Un peu de porno en vidéo, un colocataire mutique, une pièce unique, où faire la
vaisselle et se couper les ongles, cauchemar d’hygiénisme, des films en salles
merdiques, que dalle face à Salman Khan, un thé offert, payé cher, un collier
en cadeau, mate, minable, mes Ray-Ban, des clopes, de l’alcool, des pirogues,
ainsi se passe sa triste vie, et tu t’étonnes, ensuite, qu’il lui vienne des
envies de nettoyer le monde immonde, au racisme régional, au sexe scellé ?
« C’est un meurtrier ou un
bienfaiteur social ? » interroge sans plaisanter le policier dans le
panier à salade, les vandales de la Nouvelle Vague alpagués, leur matériel
confisqué, personne ne paiera pour se repaître de pareil misérabilisme, les
mecs. Vingt minutes avant le terme du métrage, le type cité supra retrace le passé rural du récent
citadin, assassin de grand propriétaire, violeur d’adolescente achevée à coup
de pierre, peuchère. Au bord d’une rivière à vomir, parmi les ordures
ensoleillées, le chauffeur de taxi à trois roues médite sur la propreté expéditive
qu’il pratique, cibles diverses occises en arrêt sur image. Un soupçon
d’innocence, quoique, une gosse tenue par la main en public, puis le rendez-vous
du j’avoue tout, retour à Samarcande, ultime plan repeint en rouge sang, dans
le sillage de trois détonations de saison. Le fou ne fera pas la « fête en
France », fichtre, il se saisit de l’objectif, pousse un cri, cut. Porté par un débutant assez solide
nommé Deepak Sampat, Autohead, que nul ne confondra une
seconde avec Eraserhead (Lynch, 1977), autre portrait d’un solitaire très
tourmenté, romantique, psychotique, s’avère par conséquent moins drolatique,
pourtant tout autant anecdotique, que la farce sinistre et surfaite du trio
belge. Diffusé sur Netflix, au fond inoffensif, le film débute par un
plan-séquence en POV, formule de base d’un ouvrage déjà vu, hélas dépourvu de
vraie perspective visuelle et sociale, esthétique et politique, qui échoue à
créer du « temps réel », à faire ressentir la durée des atrocités,
qui, sous couvert de se vouloir révolutionnaire au carré, vade retro, comédie
musicale (mé)connue à l’international, vive l’arte povera, la nocturne
guérilla, se renverse, au propre, au figuré, en petit traité conservateur, moralisateur,
à peine planqué sous une carte d’identité en direct de serial killer amateur.
Mis en abyme, Mittal se limite à
assimiler deux types d’insanité, individuelle et collective, à les miroiter
sans les dynamiser, les faire dialoguer.

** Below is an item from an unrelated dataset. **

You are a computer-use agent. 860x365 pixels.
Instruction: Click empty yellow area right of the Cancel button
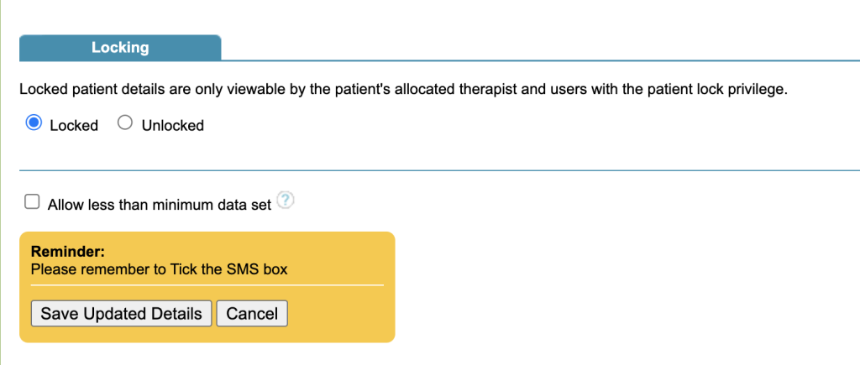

Au jeu dangereux de la sociologie au
cinéma, Fuller & Schumacher, réalisateurs dotés d’un regard, d’une éthique,
peintres empathiques d’une Amérique hystérique, s’en sortaient de manière
majeure, en conteurs, pas en messagers, revoyez Shock Corridor
(1963) et Chute libre (1993), une pensée
supplémentaire pour l’irremplaçable et irremplacé Jim Thompson, similaire mais
littéraire médecin des maux US, (re)lisez notamment le méconnu et liminaire Ici
et maintenant. Délesté du messianisme ironique et du gothique
new-yorkais de Taxi Driver (Scorsese, 1976), Travis Bickle idem pornophile esseulé, sentimental,
ange exterminateur dérangé, motorisé, Autohead déploie un diagnostic daté,
à propos des pathologies du capitalisme planétaire, réduit la révolution à une
aliénation, le changement à un égarement. À force d’une focalisation
réchauffée, le film ferme l’horizon, semble s’en ficher, ne laisse apercevoir
de la capitale que des inserts à la
sauvette, verrouille du même mouvement le champ des possibles, évacue
l’alternative. Si Fired (Warrier, 2010) optait pour la hantise en huis clos, la culpabilité du PDG, Un
rickshaw à Mumbai nous embarque dans une déroute, une sortie de route,
demeure donc une occasion manquée, accidentée, de cartographier un pays et une
psyché pétris de précarité, de complexité, de résistance et d’espérance. En
matière d’observation et de ciné, pardon du pléonasme, on conseillera par
conséquent de se consoler avec les saveurs et les valeurs de La
Grande Ville (Ray, 1963), remède à la médiocre morosité, réponse
stimulante à la complaisance du pire.